Document:
===
America's tech giants are trading blows in their quest for future expansion, and regulators are watching closely, too
January 20, 2022

At the start of 2022, Apple (US:AAPL) became the first company to achieve a market capitalisation of over $3tn (£2.2bn). Any account of the company’s success must acknowledge a range of factors that helped trigger its rise to power, from individuals like Steve Jobs to groundbreaking products such as the iPhone and structural forces such as the cheap labour costs ushered in by globalisation.

But a less-heralded catalyst, and one that continues to this day, is the network effect: put most simply, the more users that join the Apple ecosystem, the more utility each user gets. In one way or another, network effects are common to all the dominant technology platforms of the age, and have helped turbocharge their share prices. Apple, Amazon (US:AMZN), Alphabet (US:GOOG) and Meta (US:FB) have been able to keep increasing revenues while becoming ever-more dominant in their main markets.

That dominance has attracted the attention of policymakers and regulators around the world, who have grown increasingly concerned over what they see as monopolistic practices. The counter-argument, increasingly put forward by big technology companies themselves, is that they are, in fact, belatedly witnessing the emergence of powerful competitors: each other. After years of ruling the roost in their respective niches, the tech giants are now increasingly encroaching on their rivals’ turf.

In the past, these skirmishes were settled by regulators. In 2012, a US Department of Justice (DoJ) lawsuit alleged that Apple and five book publishers conspired to raise the price of ebooks by up to $5 apiece in a deal that would see Apple receive a 30 per cent commission on each sale – a move widely seen as a bid to thwart Amazon’s disruptive $9.99 price model. The DoJ won the case, and Apple was ultimately unable to grab a foothold in the ebook market.

Amazon was in some ways a bystander to that case – it was not named as a defendant. Ten years on, however, and the stakes are much higher. Policymakers’ goals are much broader in scope than they were in 2012, and big tech’s battles are being played out in the public arena.

Providers are going up against suppliers, and that can mean both sides have a good amount of leverage in negotiations. The Amazon and Visa (US:V) spat, a ceasefire on which was announced last week, is a case in point.

 

Amazon vs Visa

At the end of last year, Amazon announced that it would no longer be accepting payment from Visa credit cards issued in the UK because of an increase in payment fees. When the UK was in the EU, credit card interchange fees were bound at 0.3 per cent by the European Commission. Last year, Visa reportedly decided to increase its fees on cross-border transactions to 1.5 per cent.

Like Apple and Google in the smartphone market, Visa and Mastercard (US:MA) currently have a duopoly over payments. As the IC wrote last November, Visa has 2.5bn cards in use and processes more than 100bn transactions a year, which means it is unlikely that Amazon would ever look to ban its cards permanently – the risk of losing Visa’s customers and reverting its network effect is too high.
===
[Dataset records]

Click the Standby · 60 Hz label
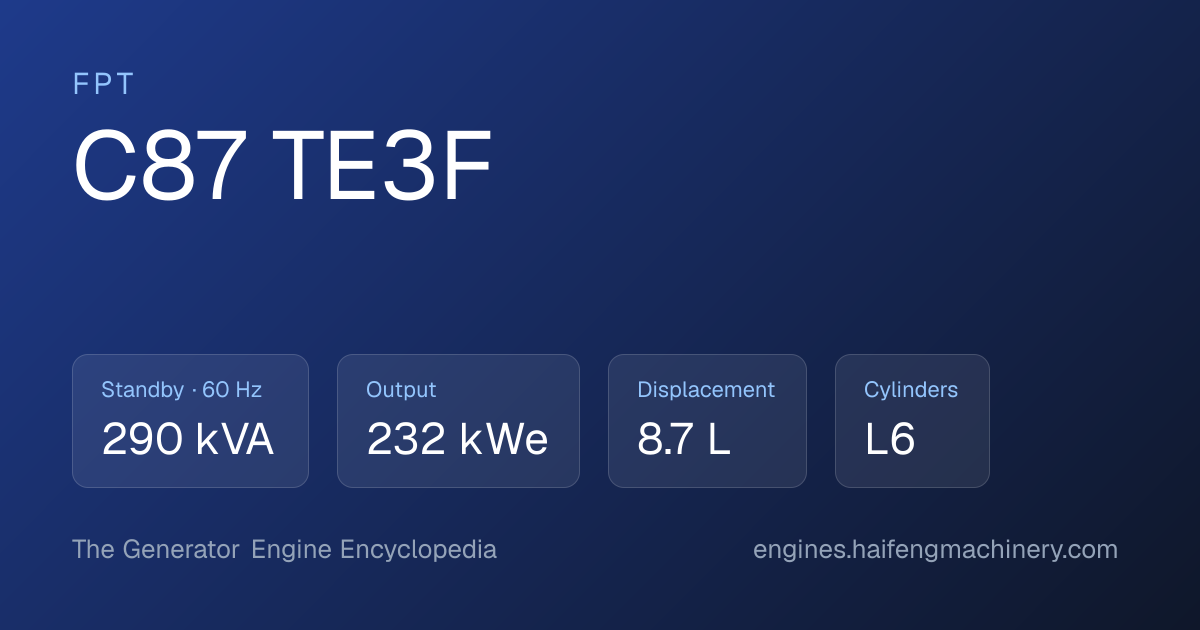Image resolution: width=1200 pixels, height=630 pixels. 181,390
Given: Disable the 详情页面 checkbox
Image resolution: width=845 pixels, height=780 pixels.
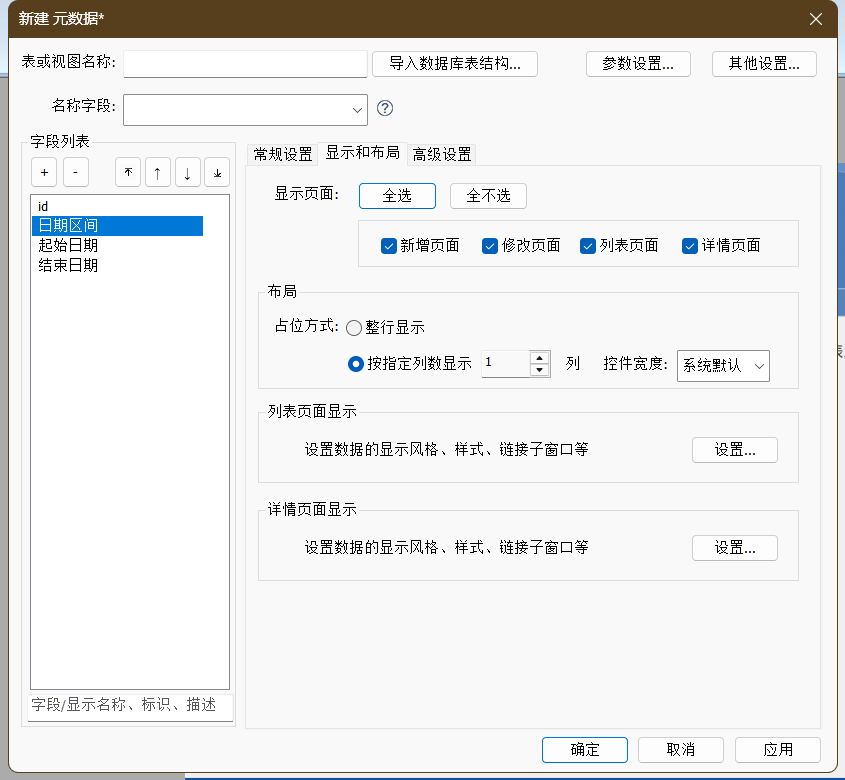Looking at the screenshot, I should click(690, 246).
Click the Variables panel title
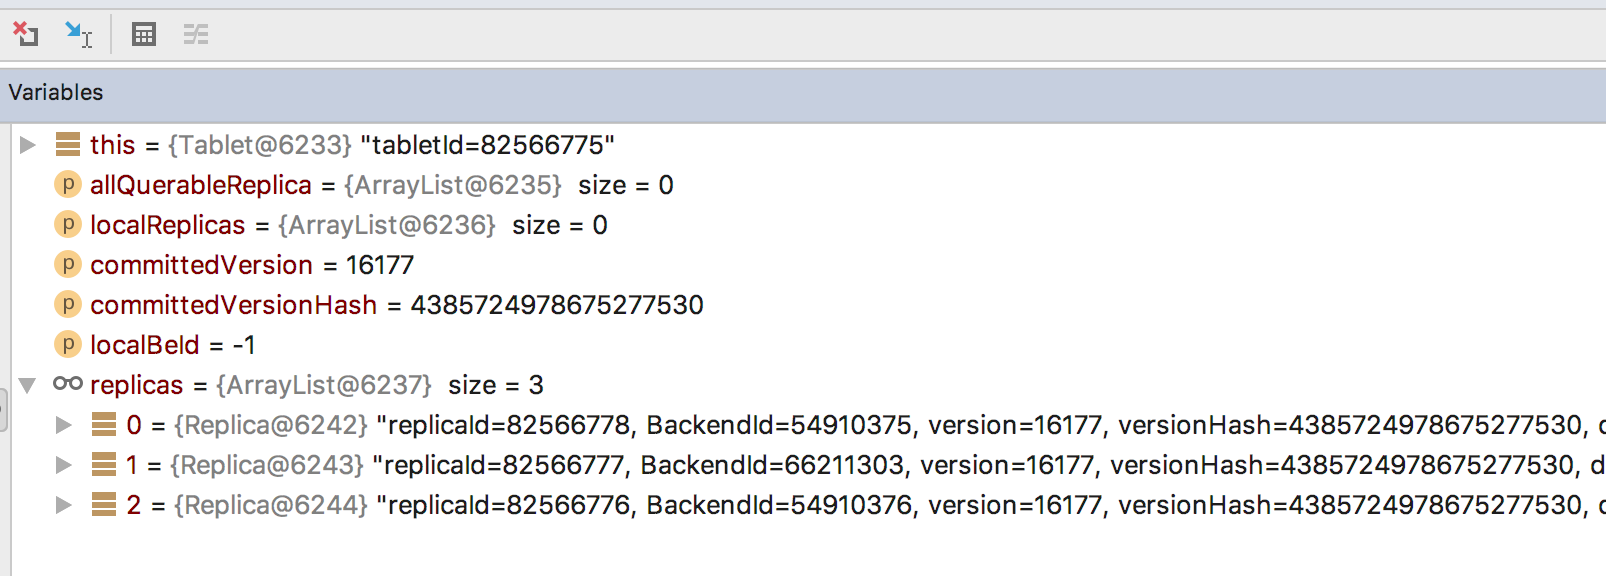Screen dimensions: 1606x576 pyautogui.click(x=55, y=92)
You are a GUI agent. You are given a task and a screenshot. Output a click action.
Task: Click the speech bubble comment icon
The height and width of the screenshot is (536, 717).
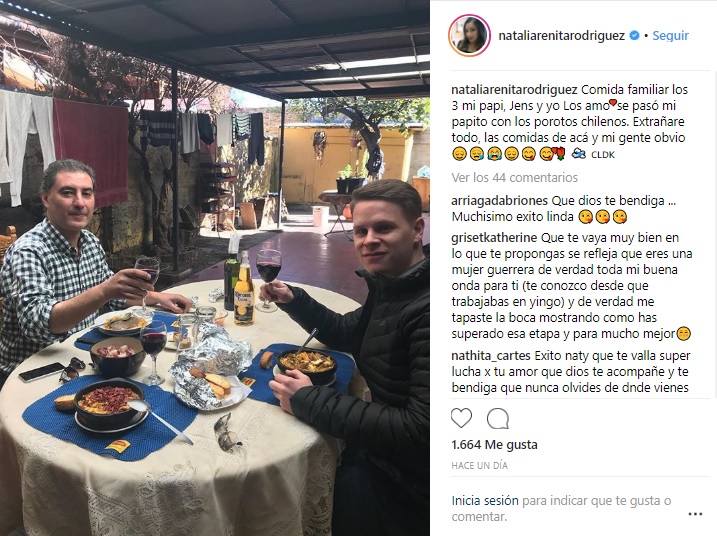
===
Short task 1:
In the article about tech giants, what rate did the European Commission bind UK credit card interchange fees to while the UK was in the EU?
Short task 2:
Reproduce only the rows from the line with "Click the Variables panel title" through the end of the rows, swapping "screenshot" for "screen capture" and keeping everything else the same. Omit the pictures.

Exercise solution 1:
0.3 per cent.

Exercise solution 2:
Click the Variables panel title
Screen dimensions: 1606x576 pyautogui.click(x=55, y=92)
You are a GUI agent. You are given a task and a screen capture. Output a click action.
Task: Click the speech bubble comment icon
The height and width of the screen capture is (536, 717).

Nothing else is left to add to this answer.